[FFmpeg-devel] [PATCH v3] aacenc: add SIMD optimizations for abs_pow34 and quantization
Michael Niedermayer
michael at niedermayer.cc
Tue Oct 18 16:51:22 EEST 2016
On Tue, Oct 18, 2016 at 09:02:19AM +0100, Rostislav Pehlivanov wrote:
> On 17 October 2016 at 23:43, Michael Niedermayer <michael at niedermayer.cc>
> wrote:
>
> > On Mon, Oct 17, 2016 at 10:24:48PM +0100, Rostislav Pehlivanov wrote:
> > > Should fix segfaults on x86-32
> > >
> > > Performance improvements:
> > >
> > > quant_bands:
> > > with: 681 decicycles in quant_bands, 8388453 runs, 155 skips
> > > without: 1190 decicycles in quant_bands, 8388386 runs, 222 skips
> > > Around 42% for the function
> > >
> > > Twoloop coder:
> > >
> > > abs_pow34:
> > > with/without: 7.82s/8.17s
> > > Around 4% for the entire encoder
> > >
> > > Both:
> > > with/without: 7.15s/8.17s
> > > Around 12% for the entire encoder
> > >
> > > Fast coder:
> > >
> > > abs_pow34:
> > > with/without: 3.40s/3.77s
> > > Around 10% for the entire encoder
> > >
> > > Both:
> > > with/without: 3.02s/3.77s
> > > Around 20% faster for the entire encoder
> > >
> > > Signed-off-by: Rostislav Pehlivanov <atomnuker at gmail.com>
> > > ---
> > > libavcodec/aaccoder.c | 27 +++++++------
> > > libavcodec/aaccoder_trellis.h | 2 +-
> > > libavcodec/aaccoder_twoloop.h | 2 +-
> > > libavcodec/aacenc.c | 4 ++
> > > libavcodec/aacenc.h | 6 +++
> > > libavcodec/aacenc_is.c | 6 +--
> > > libavcodec/aacenc_ltp.c | 4 +-
> > > libavcodec/aacenc_pred.c | 6 +--
> > > libavcodec/aacenc_quantization.h | 4 +-
> > > libavcodec/aacenc_utils.h | 4 +-
> > > libavcodec/x86/Makefile | 2 +
> > > libavcodec/x86/aacencdsp.asm | 87 ++++++++++++++++++++++++++++++
> > ++++++++++
> > > libavcodec/x86/aacencdsp_init.c | 43 ++++++++++++++++++++
> > > 13 files changed, 170 insertions(+), 27 deletions(-)

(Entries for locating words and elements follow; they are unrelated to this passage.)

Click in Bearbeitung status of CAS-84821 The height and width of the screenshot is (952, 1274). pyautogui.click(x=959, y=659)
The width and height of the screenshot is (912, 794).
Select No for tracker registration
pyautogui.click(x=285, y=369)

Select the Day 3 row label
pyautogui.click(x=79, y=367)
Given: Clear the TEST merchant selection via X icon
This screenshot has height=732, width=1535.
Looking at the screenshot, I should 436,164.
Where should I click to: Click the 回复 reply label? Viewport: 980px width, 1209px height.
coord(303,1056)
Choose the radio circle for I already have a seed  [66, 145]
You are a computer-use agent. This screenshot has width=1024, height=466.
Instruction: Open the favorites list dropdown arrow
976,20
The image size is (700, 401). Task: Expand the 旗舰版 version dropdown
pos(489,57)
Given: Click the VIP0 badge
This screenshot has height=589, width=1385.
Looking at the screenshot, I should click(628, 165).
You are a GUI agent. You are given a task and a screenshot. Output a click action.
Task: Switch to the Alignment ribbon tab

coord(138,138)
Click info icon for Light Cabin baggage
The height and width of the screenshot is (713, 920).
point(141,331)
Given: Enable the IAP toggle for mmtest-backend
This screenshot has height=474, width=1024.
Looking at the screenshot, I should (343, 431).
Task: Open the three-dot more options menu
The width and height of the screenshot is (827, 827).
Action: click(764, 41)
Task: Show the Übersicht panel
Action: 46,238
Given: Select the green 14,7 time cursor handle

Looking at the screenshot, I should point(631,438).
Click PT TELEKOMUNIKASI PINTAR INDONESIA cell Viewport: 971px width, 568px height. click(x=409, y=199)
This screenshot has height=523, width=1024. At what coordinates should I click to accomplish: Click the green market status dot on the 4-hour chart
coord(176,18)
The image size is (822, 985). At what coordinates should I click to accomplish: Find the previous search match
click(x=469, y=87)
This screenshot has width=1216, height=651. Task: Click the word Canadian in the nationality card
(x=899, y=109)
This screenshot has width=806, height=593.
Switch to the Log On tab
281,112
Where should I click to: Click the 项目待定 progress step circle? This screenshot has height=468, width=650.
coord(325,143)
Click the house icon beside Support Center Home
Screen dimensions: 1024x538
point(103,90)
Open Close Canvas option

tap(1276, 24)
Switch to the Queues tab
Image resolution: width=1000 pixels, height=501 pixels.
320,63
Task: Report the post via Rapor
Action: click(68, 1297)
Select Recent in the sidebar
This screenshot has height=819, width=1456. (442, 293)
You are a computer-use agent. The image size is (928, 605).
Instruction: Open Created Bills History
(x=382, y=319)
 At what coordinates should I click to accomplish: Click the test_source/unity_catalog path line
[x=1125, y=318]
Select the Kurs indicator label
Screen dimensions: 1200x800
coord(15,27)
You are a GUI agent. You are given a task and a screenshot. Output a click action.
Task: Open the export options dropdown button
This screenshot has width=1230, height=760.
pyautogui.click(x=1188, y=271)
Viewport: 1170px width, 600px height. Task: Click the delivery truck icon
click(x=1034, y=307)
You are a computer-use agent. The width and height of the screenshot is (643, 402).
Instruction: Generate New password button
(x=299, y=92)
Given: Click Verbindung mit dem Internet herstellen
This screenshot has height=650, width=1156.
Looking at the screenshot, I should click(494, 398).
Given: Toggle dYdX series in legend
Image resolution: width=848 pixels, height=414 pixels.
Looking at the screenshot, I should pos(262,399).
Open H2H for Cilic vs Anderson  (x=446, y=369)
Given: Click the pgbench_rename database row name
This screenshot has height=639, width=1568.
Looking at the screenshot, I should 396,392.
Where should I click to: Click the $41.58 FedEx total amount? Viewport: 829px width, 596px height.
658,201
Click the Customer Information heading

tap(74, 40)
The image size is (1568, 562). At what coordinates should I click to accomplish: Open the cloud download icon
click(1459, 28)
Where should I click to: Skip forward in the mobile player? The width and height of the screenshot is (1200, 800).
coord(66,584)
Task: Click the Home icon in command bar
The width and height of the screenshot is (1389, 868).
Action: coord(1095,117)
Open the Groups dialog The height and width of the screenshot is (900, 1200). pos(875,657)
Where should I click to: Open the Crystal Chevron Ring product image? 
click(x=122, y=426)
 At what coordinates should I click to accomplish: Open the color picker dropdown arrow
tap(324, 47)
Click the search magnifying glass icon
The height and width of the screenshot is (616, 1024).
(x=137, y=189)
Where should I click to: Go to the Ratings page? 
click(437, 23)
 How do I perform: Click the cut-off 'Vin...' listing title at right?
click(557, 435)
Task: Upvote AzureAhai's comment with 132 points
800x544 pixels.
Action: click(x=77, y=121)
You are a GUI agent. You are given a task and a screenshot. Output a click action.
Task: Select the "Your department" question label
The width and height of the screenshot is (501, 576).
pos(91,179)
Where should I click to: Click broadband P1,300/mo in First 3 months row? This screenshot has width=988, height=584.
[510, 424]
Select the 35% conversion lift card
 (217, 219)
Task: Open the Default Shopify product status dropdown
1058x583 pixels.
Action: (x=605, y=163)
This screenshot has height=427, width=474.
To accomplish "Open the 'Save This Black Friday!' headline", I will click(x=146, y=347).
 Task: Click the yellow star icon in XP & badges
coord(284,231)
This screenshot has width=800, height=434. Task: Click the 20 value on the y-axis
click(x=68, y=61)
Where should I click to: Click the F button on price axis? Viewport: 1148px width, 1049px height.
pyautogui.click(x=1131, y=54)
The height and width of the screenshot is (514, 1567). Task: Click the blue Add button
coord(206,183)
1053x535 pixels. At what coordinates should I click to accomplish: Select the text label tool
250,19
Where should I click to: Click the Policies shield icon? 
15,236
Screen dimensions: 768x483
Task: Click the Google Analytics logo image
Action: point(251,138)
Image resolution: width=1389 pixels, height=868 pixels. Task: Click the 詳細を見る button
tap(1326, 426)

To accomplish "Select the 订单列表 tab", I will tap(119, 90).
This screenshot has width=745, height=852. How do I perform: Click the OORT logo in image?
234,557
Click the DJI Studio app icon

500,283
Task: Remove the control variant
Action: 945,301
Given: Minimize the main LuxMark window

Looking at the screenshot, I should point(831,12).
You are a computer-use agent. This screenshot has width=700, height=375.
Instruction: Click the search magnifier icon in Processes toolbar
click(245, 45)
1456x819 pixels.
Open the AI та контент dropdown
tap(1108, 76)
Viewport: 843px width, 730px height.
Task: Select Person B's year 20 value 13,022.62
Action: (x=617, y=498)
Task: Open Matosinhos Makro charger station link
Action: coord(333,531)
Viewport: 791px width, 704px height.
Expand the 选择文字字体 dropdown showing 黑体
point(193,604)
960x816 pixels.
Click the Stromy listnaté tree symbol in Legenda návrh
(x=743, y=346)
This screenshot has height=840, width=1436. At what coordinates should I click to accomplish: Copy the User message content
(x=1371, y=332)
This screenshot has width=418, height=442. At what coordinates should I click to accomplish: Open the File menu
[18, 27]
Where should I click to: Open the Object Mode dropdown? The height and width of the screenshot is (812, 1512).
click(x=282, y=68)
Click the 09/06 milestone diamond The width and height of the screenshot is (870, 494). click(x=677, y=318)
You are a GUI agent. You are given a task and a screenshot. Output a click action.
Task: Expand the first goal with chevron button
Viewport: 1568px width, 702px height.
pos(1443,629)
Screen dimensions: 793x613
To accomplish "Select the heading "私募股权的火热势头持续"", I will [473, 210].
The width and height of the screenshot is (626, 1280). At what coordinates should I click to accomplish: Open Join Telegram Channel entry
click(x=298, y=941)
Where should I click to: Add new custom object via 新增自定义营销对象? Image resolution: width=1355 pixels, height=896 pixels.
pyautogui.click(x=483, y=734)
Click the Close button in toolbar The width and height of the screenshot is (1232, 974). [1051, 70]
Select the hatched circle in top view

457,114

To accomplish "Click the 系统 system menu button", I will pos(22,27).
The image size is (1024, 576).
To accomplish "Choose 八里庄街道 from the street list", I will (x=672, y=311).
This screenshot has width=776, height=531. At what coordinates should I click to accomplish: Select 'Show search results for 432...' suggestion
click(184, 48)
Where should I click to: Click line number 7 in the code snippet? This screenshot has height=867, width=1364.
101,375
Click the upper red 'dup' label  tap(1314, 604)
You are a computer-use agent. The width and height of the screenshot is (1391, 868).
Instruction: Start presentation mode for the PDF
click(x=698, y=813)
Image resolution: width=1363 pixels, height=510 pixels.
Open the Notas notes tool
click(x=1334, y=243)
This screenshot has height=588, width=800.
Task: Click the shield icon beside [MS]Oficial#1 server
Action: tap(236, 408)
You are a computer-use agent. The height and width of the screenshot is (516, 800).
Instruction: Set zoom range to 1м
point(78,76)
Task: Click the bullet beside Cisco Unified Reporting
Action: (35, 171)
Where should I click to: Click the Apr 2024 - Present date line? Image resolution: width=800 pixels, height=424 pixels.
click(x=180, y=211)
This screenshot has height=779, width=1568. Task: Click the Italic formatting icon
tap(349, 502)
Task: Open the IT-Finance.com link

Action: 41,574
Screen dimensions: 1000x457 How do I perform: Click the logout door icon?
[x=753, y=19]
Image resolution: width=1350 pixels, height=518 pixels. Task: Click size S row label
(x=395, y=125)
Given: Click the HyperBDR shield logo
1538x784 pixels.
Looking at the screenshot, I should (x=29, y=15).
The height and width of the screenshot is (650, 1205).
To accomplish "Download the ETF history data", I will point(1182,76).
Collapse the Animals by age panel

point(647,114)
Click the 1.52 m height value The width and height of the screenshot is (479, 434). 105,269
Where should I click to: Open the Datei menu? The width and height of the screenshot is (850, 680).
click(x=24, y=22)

> > > create mode 100644 libavcodec/x86/aacencdsp.asm
> > > create mode 100644 libavcodec/x86/aacencdsp_init.c
> >
> > fate passes on linux32/64 x86, mingw32/64 x86
> >
> > build fails on arm:
> >
> > libavcodec/libavcodec.a(aacenc.o): In function `aac_encode_init':
> > ffmpeg/arm/src/libavcodec/aacenc.c:1038: undefined reference to
> > `ff_aac_dsp_init_x86'
> > collect2: ld returned 1 exit status
> > make: *** [ffserver_g] Error 1
> > make: *** Waiting for unfinished jobs....
> > libavcodec/libavcodec.a(aacenc.o): In function `aac_encode_init':
> > ffmpeg/arm/src/libavcodec/aacenc.c:1038: undefined reference to
> > `ff_aac_dsp_init_x86'
> > collect2: ld returned 1 exit status
> > make: *** [ffprobe_g] Error 1
> > libavcodec/libavcodec.a(aacenc.o): In function `aac_encode_init':
> > ffmpeg/arm/src/libavcodec/aacenc.c:1038: undefined reference to
> > `ff_aac_dsp_init_x86'
> > collect2: ld returned 1 exit status
> > make: *** [ffmpeg_g] Error 1
> >
> > [...]
> > --
> > Michael GnuPG fingerprint: 9FF2128B147EF6730BADF133611EC787040B0FAB
> >
> > While the State exists there can be no freedom; when there is freedom there
> > will be no State. -- Vladimir Lenin
> >
> > _______________________________________________
> > ffmpeg-devel mailing list
> > ffmpeg-devel at ffmpeg.org
> > http://ffmpeg.org/mailman/listinfo/ffmpeg-devel
> >
> >
> Attaching a new version with the fixes from James Almer which should also
> fix non-x86 compilation
> aaccoder.c | 27 +++++++--------
> aaccoder_trellis.h | 2 -
> aaccoder_twoloop.h | 2 -
> aacenc.c | 4 ++
> aacenc.h | 6 +++
> aacenc_is.c | 6 +--
> aacenc_ltp.c | 4 +-
> aacenc_pred.c | 6 +--
> aacenc_quantization.h | 4 +-
> aacenc_utils.h | 2 -
> x86/Makefile | 2 +
> x86/aacencdsp.asm | 88 ++++++++++++++++++++++++++++++++++++++++++++++++++
> x86/aacencdsp_init.c | 43 ++++++++++++++++++++++++
> 13 files changed, 170 insertions(+), 26 deletions(-)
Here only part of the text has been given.